Five centuries after it was first introduced in China, the potato has finally been approved as a staple food and production is set to increase, according to the Ministry of Agriculture. 

By 2020, 7m hectares of the crop will have been planted, with 30% of this to be processed into staple food, an MOA document predicts, on top of of the current 56m hectares of land currently producing potatoes. In 2014, China grew over 95m tonnes of fresh tuber.

Beijing a year ago began to assess classifying the potato, which it considers a grain, as its fourth such staple after rice, wheat and corn. 

As a cheap source of nutrition, officials believe the potato will play a key role in their drive to increase food security. Though total grain output has increased in volume in each of the last 12 years, China still faces considerable pressure on its food supplies.

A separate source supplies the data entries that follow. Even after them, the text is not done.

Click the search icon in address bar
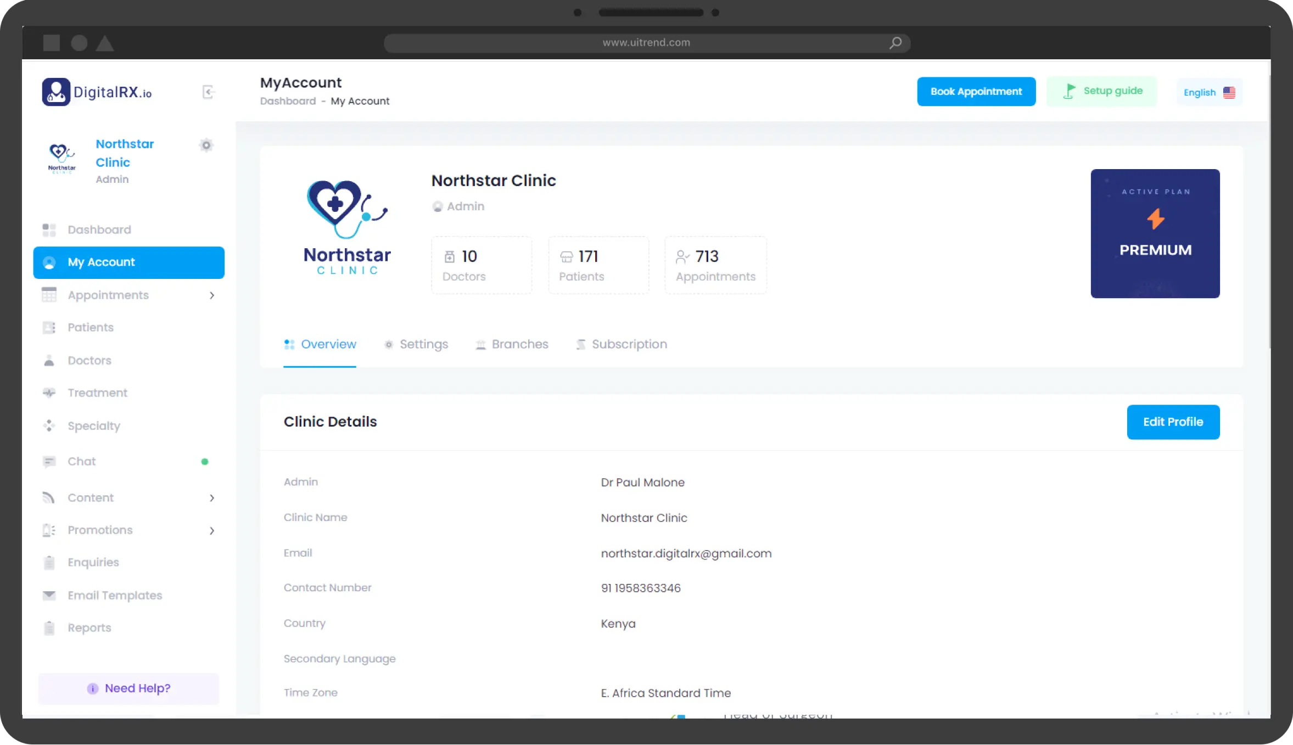Image resolution: width=1293 pixels, height=745 pixels. tap(895, 43)
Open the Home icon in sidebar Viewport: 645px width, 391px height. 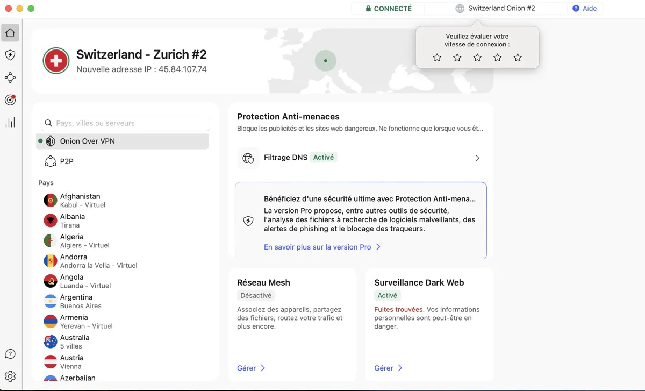click(10, 33)
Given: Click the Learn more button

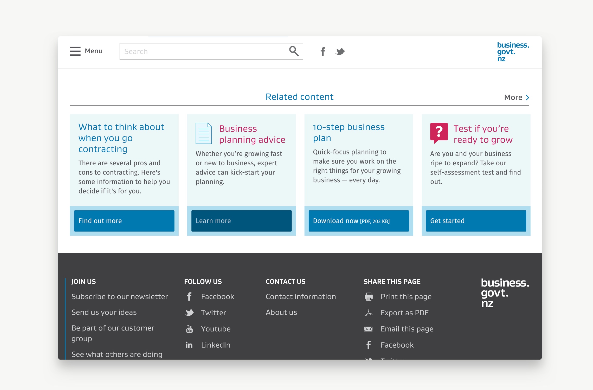Looking at the screenshot, I should pos(241,221).
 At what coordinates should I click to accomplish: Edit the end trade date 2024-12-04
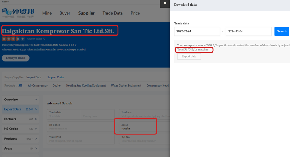(248, 31)
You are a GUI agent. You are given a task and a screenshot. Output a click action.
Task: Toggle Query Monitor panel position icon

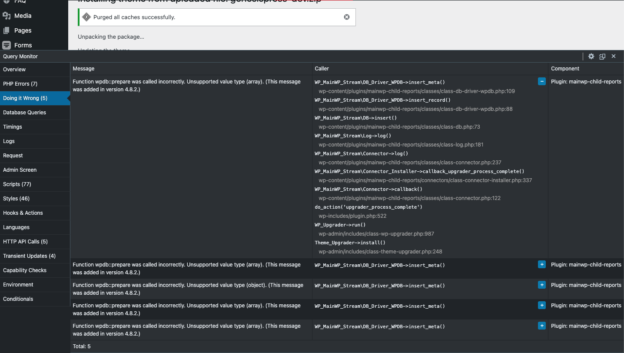[x=602, y=57]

According to an assessment by the National Bureau of Statistics and CCM, a Chinese firm of analysts, the country’s total output of grains has struggled to keep up with demand, and it now imports an increasing amount of corn, wheat and rice, reaching 103m tonnes last year.

By 2020, the World Bank predicts that the total demand for grain in China will reach 670m tonnes and 700m tonnes by 2030. 

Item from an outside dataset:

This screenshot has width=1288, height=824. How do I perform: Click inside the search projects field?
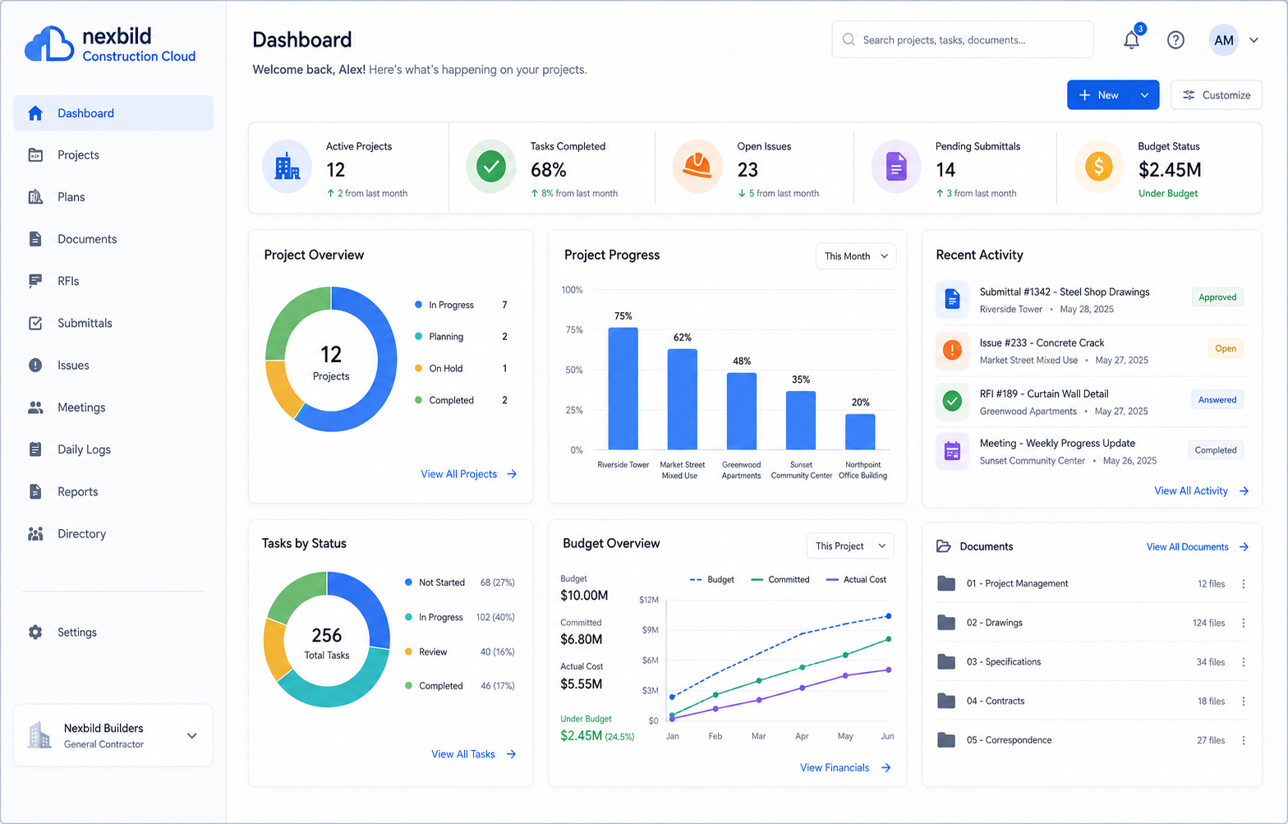(963, 39)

With a huge international grain inventory and plummeting prices that in China are much lower than the cost of production, Beijing is seeking to tap into the potato’s easy growth and storage characteristics, seeing it as a “backup grain” that will help maintain supply and demand for domestic grains through a turbulent period in the international market.

In term of resource use, potatoes are more flexible than other grains, which are currently limited in terms of space and water supplies, according to Lu Xiaoping, deputy director of International Potato Centre.

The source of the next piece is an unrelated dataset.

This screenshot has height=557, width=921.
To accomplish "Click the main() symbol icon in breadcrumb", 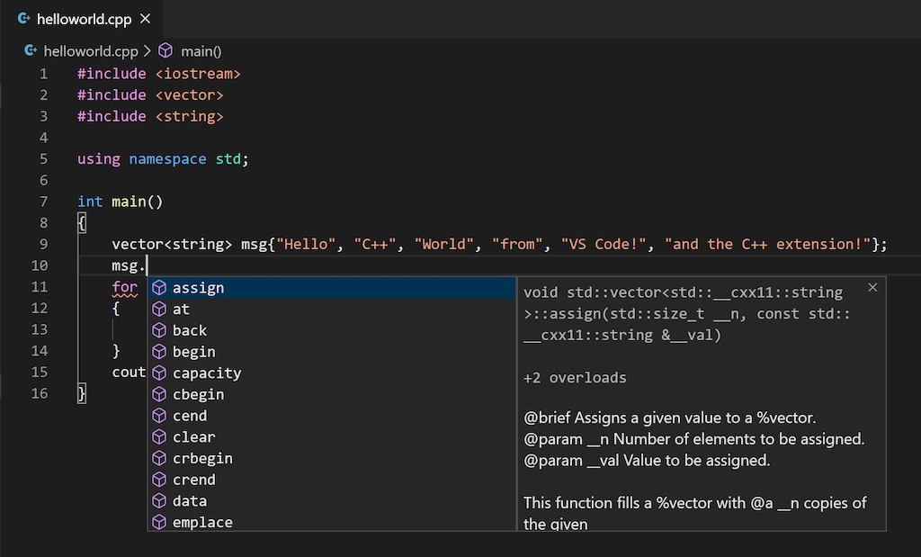I will (165, 51).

The resistance of potatoes to the environment is much better than that of other grains. For example, the potato performs better at the dry, high-temperature and low temperature conditions. Also, the potato saves more water in planting,” said Lu.

Though China leads the world in output and demand for potatoes, its yield and average consumption is much lower that the world average. At 41.2kg, the country’s per capita consumption is far less than in Europe and North America.

The MOA expects to increase yields to 19.5 tonnes per hectare in the next five years, and to 30 tonnes per hectare in the coming decade.